El Papa Francisco dirigió este miércoles 4 de enero la última Audiencia General sobre el discernimiento, donde dijo que “la fragilidad es nuestra verdadera riqueza, que debemos aprender a respetar y acoger, porque ofrecida a Dios nos hace capaces de ternura, de misericordia, de amor”.
Por Almudena Martínez-Bordiú
Antes de comenzar su catequesis, el Papa Francisco rindió homenaje el Papa Emérito Benedicto XVI y pidió a los fieles unirse en oración a quienes están rezando por el Papa Emérito.
Ante los miles de fieles que le escuchaban en el Aula Pablo VI del Vaticano, el Santo Padre destacó la importancia del “acompañamiento espiritual”.
Además, invitó a “darnos a conocer, sin tener miedo a compartir los aspectos más frágiles, en los que nos descubrimos más sensibles, débiles o temerosos de ser juzgados”.

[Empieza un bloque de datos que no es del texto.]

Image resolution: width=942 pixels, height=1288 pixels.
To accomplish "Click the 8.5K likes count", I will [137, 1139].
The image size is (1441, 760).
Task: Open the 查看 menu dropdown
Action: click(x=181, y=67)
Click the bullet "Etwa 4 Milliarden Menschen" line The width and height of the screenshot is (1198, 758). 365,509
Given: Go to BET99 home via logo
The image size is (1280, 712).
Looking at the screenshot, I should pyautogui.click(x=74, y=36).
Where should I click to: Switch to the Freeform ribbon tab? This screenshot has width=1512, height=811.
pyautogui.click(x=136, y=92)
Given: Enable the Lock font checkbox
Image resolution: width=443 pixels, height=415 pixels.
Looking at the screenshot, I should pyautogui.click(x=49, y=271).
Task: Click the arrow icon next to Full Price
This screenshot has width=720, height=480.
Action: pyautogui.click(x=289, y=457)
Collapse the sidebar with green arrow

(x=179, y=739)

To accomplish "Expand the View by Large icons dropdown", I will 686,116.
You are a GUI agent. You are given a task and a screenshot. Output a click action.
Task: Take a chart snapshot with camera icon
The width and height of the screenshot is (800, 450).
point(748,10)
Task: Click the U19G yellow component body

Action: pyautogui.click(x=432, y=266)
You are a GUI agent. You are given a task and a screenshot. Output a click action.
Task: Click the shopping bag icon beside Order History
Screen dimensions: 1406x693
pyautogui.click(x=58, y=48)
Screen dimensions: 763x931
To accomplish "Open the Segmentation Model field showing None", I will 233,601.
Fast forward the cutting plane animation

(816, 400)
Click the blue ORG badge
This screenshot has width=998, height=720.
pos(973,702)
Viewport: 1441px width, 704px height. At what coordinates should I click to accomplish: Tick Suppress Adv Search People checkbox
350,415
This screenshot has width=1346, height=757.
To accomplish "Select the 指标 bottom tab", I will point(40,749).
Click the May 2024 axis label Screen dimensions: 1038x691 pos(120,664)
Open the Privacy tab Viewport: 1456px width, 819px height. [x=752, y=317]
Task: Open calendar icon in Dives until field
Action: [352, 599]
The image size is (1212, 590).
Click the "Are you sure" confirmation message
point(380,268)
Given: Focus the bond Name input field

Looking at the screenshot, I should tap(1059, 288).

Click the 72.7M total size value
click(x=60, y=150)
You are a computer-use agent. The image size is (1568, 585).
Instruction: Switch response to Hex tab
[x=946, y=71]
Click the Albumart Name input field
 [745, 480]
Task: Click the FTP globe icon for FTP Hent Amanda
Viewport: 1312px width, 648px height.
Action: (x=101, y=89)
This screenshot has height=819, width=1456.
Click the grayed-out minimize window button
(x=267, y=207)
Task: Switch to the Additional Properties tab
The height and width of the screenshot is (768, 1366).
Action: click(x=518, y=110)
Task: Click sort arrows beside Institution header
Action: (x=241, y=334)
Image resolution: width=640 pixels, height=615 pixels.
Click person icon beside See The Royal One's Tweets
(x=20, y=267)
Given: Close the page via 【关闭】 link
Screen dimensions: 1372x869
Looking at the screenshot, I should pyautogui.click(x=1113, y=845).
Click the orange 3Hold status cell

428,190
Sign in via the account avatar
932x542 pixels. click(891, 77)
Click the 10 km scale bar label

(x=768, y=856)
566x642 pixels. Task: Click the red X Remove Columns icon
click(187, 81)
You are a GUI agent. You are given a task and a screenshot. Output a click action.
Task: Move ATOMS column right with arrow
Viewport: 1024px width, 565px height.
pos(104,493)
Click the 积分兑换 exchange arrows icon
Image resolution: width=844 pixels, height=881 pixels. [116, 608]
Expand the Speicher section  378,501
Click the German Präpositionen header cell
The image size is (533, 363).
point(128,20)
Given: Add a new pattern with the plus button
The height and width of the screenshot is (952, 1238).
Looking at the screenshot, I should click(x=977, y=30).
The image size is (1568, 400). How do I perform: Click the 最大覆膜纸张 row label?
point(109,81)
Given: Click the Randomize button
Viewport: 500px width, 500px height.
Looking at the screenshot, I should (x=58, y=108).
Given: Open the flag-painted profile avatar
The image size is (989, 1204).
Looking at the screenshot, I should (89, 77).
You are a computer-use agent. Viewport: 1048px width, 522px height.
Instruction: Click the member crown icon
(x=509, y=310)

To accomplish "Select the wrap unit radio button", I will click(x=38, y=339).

La fragilidad, nuestro tesoro más preciado
En esta línea, animó a buscar a “alguien que nos acompañe en el camino de la vida” y afirmó que “la fragilidad es, en realidad, nuestra verdadera riqueza, que debemos aprender a respetar y acoger, porque, ofrecida a Dios, nos hace capaces de ternura, de misericordia, de amor”.
El Santo Padre dijo que “la fragilidad nos hace humanos” y aseguró que es “nuestro tesoro más preciado: de hecho, Dios, para hacernos semejantes a Él, quiso compartir hasta el final nuestra fragilidad”.
Para el Papa Francisco, el acompañamiento espiritual, “si es dócil al Espíritu Santo, ayuda a desenmascarar incluso graves malentendidos en nuestra consideración de nosotros mismos y en nuestra relación con el Señor”.
“Las personas que tienen un verdadero encuentro con Jesús -continuó el Papa-, no temen abrirle su corazón, presentarle su vulnerabilidad y su insuficiencia".
"De este modo, su compartir se convierte en una experiencia de salvación, de perdón libremente recibido”, añadió.
A continuación, el Papa advirtió sobre los “pensamientos falsos y venenosos” como los que nos hacen pensar que “lo he hecho todo mal, no valgo nada, nadie me comprende…”.
El Papa Francisco explicó que “la confrontación con los demás ayuda a desenmascarar, para sentirnos amados y estimados por el Señor por lo que somos, capaces de hacer cosas buenas por Él”.